General Barbarulli signaled the bodyguards to come to the speakers' platform. For one frozen moment Giorgio saw the scene and remembered. Yes! There was the long table on the raised flooring, and the snow-pure cloth spread over it, and the serious-faced men seated on one side only. It was like the painting of the Last Supper, the one hanging above his mother's and father's bed. Overawed, he wanted to bolt, wanted to hide behind his bodyguards, but they were gone! They had stepped down from the platform and melted into the crowd.

The General and Captain Tortorelli welcomed Giorgio with cordial handshakes. Nervously, he felt for his speech in the place where his pocket should be, but his hand felt cotton, not wool, and he looked down and saw he had no pocket! He remembered now he was wearing the uniform of the Wave, the white-and-blue fantino uniform which the contrada had sent over. His speech was still in his room, in the pocket of his good suit hanging on the peg!

The Captain shook his hand a second time. "Do not worry," he said encouragingly. "All good fantinos are nervous.

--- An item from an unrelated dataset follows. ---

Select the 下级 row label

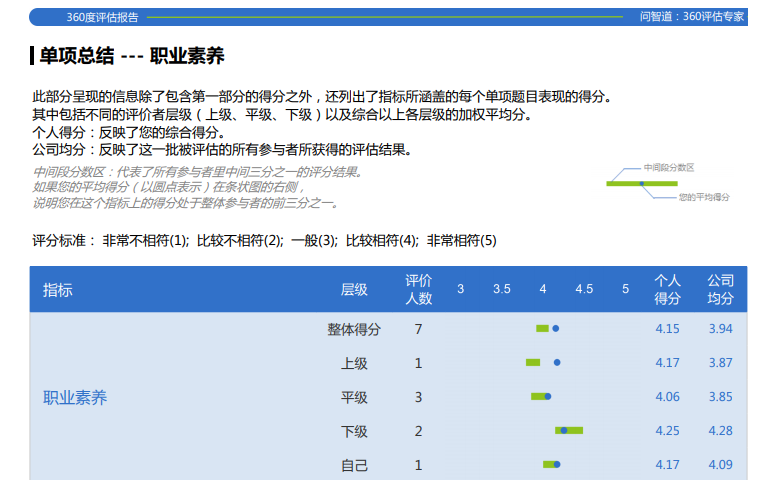tap(354, 431)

Those who joke have a gross heart." Then he introduced Giorgio to the vicar, the chancellor, the captain's assistant, the steward, and all the councilors.

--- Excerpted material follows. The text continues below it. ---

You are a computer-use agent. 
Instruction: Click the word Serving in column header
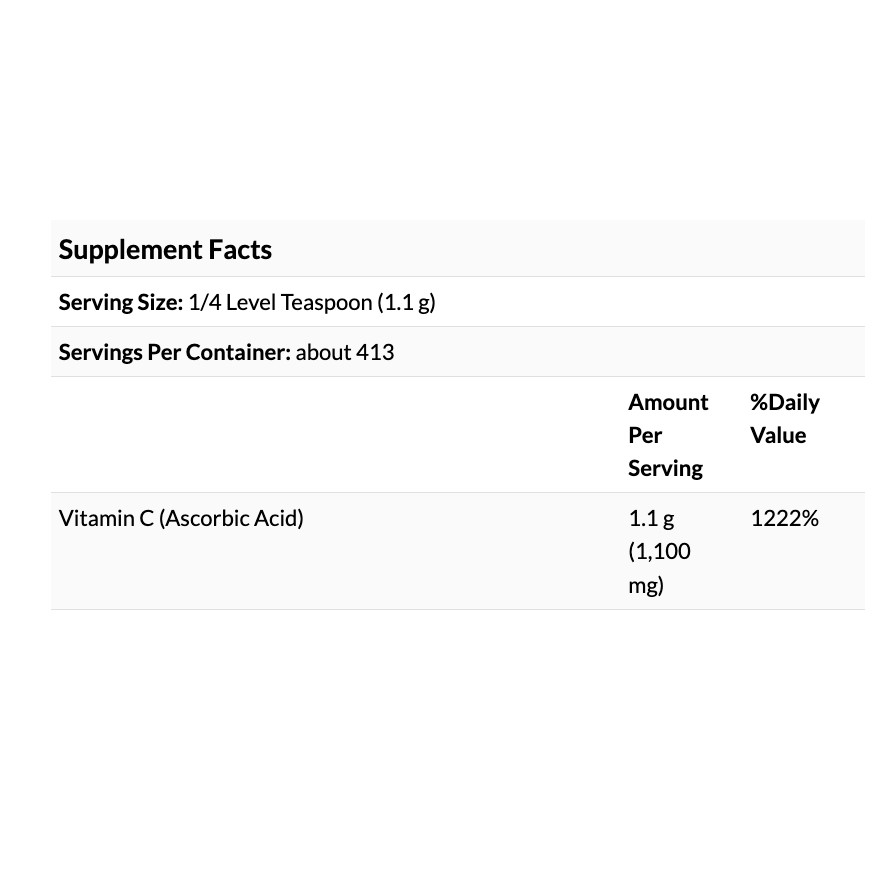[665, 468]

When the food was served, Giorgio ate, though he hardly knew what he ate. His ears heard the stirring battle songs of defiance, of threats, but all the while his mind was trying to recall those three little sentences he had painstakingly written down. They were gone from him. Gone as completely as if some other hand had formed them.

"We are all united in the warm atmosphere of this dinner. In joy and friendship...."

"Oh, Mamma mia!" breathed Giorgio, dropping his fork with a clatter. "The speeches, they begin!"

"We of the Wave," the General was intoning, "regard this, our banquet hall, as our other home, our other hearth-place of Love and Brotherhood. Many of our families have separated for the Palio, each member having gone back to the contrada where he was born. In their place, many of us are hosts to some kinsman or friend. So first we greet and welcome those who are our guests."

Of one accord the contradaioli applauded.

The General smiled affably. "The Palio lifts us out of the everyday life," he continued. "We are caught up in the golden net of hope, of ambition, of glory. In four hundred years the magnificent colors of the Wave—blue for the billows and white for the foam—have won thirty-nine victories! Will Gaudenzia and Giorgio make it forty?"

"Si! Si! Si!" Wild cries bounced from wall to wall.